▶ _EXTRACTED ENTRIES_
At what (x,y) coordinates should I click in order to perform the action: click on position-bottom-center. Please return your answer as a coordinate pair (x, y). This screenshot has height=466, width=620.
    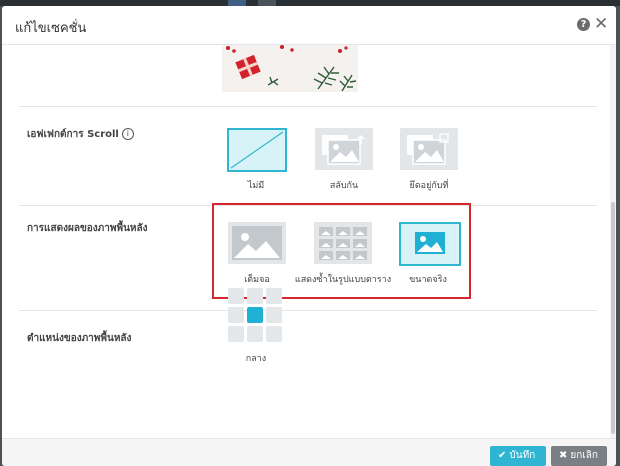
    Looking at the image, I should click on (255, 334).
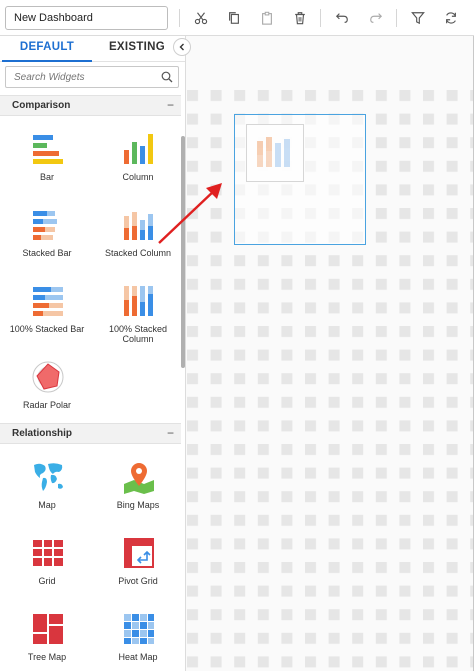 The image size is (474, 671). I want to click on toolbar, so click(237, 18).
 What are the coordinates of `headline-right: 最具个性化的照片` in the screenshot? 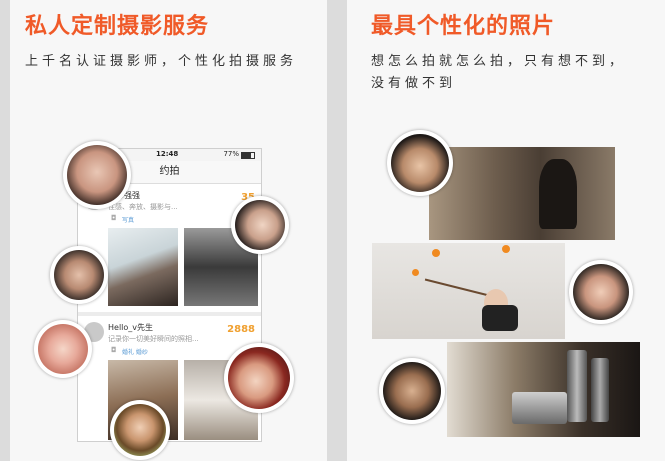 It's located at (464, 26).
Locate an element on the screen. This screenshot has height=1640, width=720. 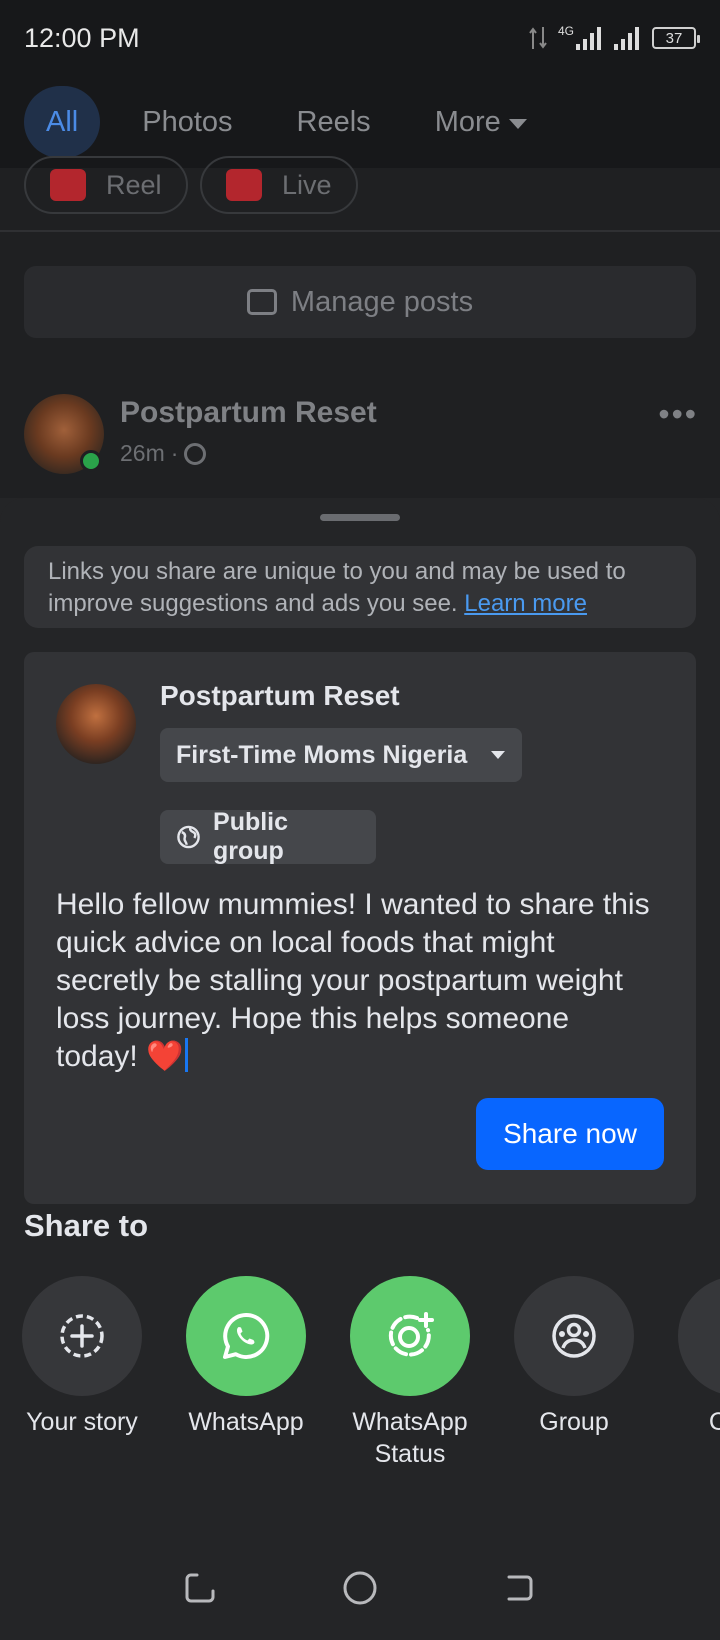
destination-label: First-Time Moms Nigeria is located at coordinates (322, 754).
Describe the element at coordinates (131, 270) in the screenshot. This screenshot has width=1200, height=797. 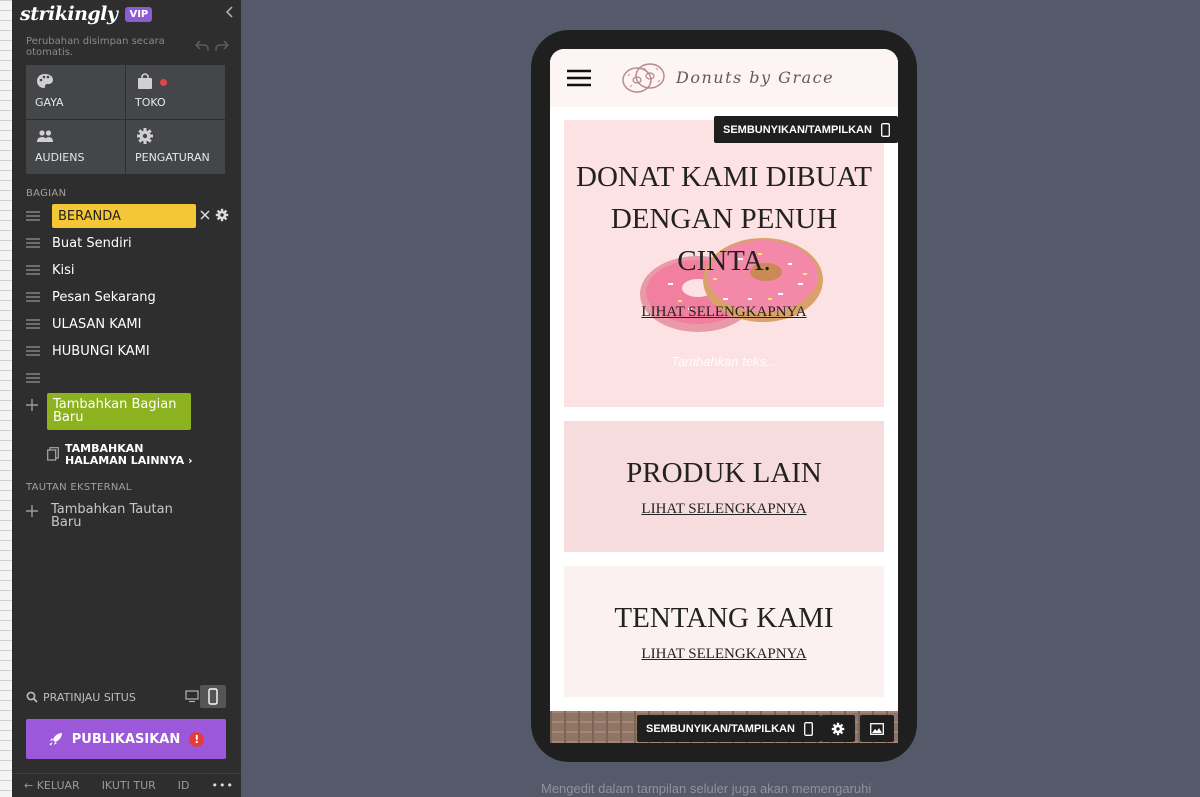
I see `section-item: Kisi` at that location.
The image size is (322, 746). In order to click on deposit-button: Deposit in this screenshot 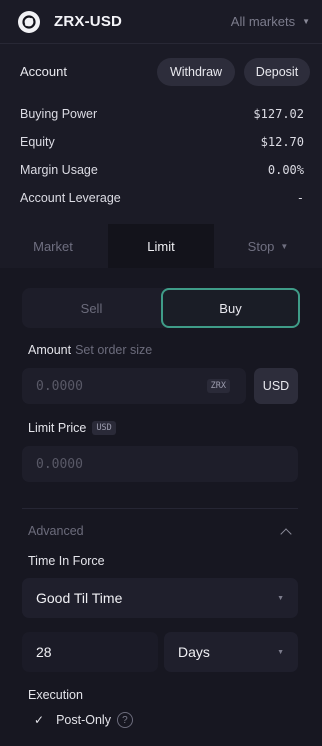, I will do `click(277, 72)`.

▶ _EXERCISE GOAL_
Could you give back, word for word, the lines beginning with the one that contains "Describe the element" and running through the one that contains "at that location.", leaving the pictures out?

▶ _OUTPUT_
Describe the element at coordinates (131, 270) in the screenshot. This screenshot has width=1200, height=797. 
I see `section-item: Kisi` at that location.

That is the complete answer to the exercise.